Local farms bursting with blueberries
By By Ida Brown/The Meridian Star
Juen 20, 2001
Blueberry season is back and this year's crop is looking good for local growers.
The homegrown bounty is also plentiful at B &W Orchards, located on Country Road 350.
From now through October, fresh blueberries are at their peak of juicy flavor.
About 1,500 blueberry plants are growing on the 2-acre Johnson farm, which the couple first planted in 1983. For the first few years, they gave the harvest to neighbors because, at the time, the berry was not a highly sought fruit.
After Johnson's wife prepared recipe sheets to distribute, demand for the fruit increased.
Customers may either pick their own berries at the farm for $4.50 a gallon, or buy an already picked gallon for $8.
In addition to recipe sheets, customers who pick their own berries are provided water and a stand to hold their bucket while they pick. The fields are wide and handicapped accessible and restroom facilities are available.

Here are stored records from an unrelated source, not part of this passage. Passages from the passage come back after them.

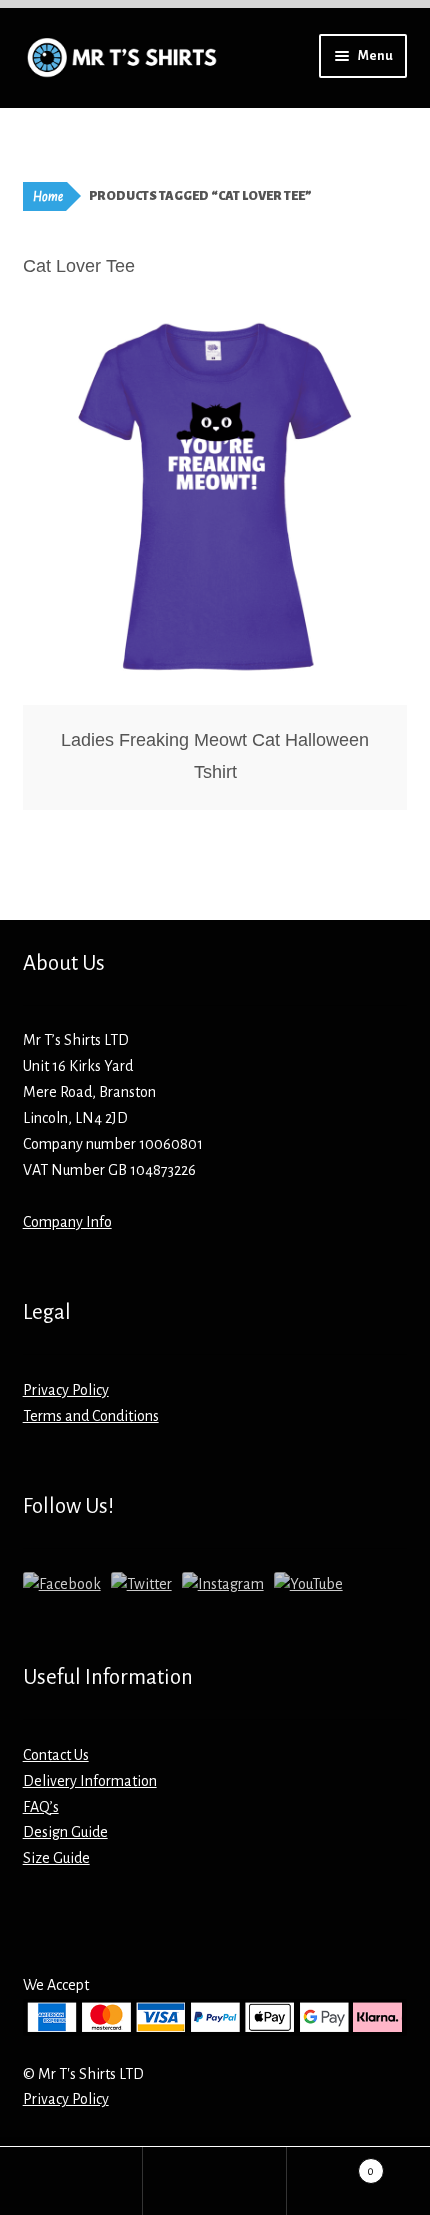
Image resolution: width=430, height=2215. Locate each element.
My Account (71, 2181)
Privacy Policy (66, 1390)
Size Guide (56, 1858)
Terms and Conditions (91, 1416)
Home (48, 197)
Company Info (67, 1222)
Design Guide (65, 1832)
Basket (331, 2164)
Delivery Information (90, 1781)
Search (214, 2181)
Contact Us (56, 1755)
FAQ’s (41, 1807)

While picking is open to all, the Johnsons especially encourage groups and children.
Johnson Blueberry Farm is open Monday through Saturday, 7 a.m.-7 p.m. The farm is located at 11624 Suqualena Road, one mile off Highway 494. For more information, call 626-8166 or e-mail email@example.com
While blueberry lovers may pick their own at B &W Orchards, many are opting to leave the picking to the staff.
The 5-acre farm is open Monday through Saturday, 8 a.m. to 6 p.m. Customers may pick their own berries for $5 per gallon or have them picked for $7.50 per gallon. Recipes are provided upon request.
In addition to fresh berries, Robinson also sells jams and jellies.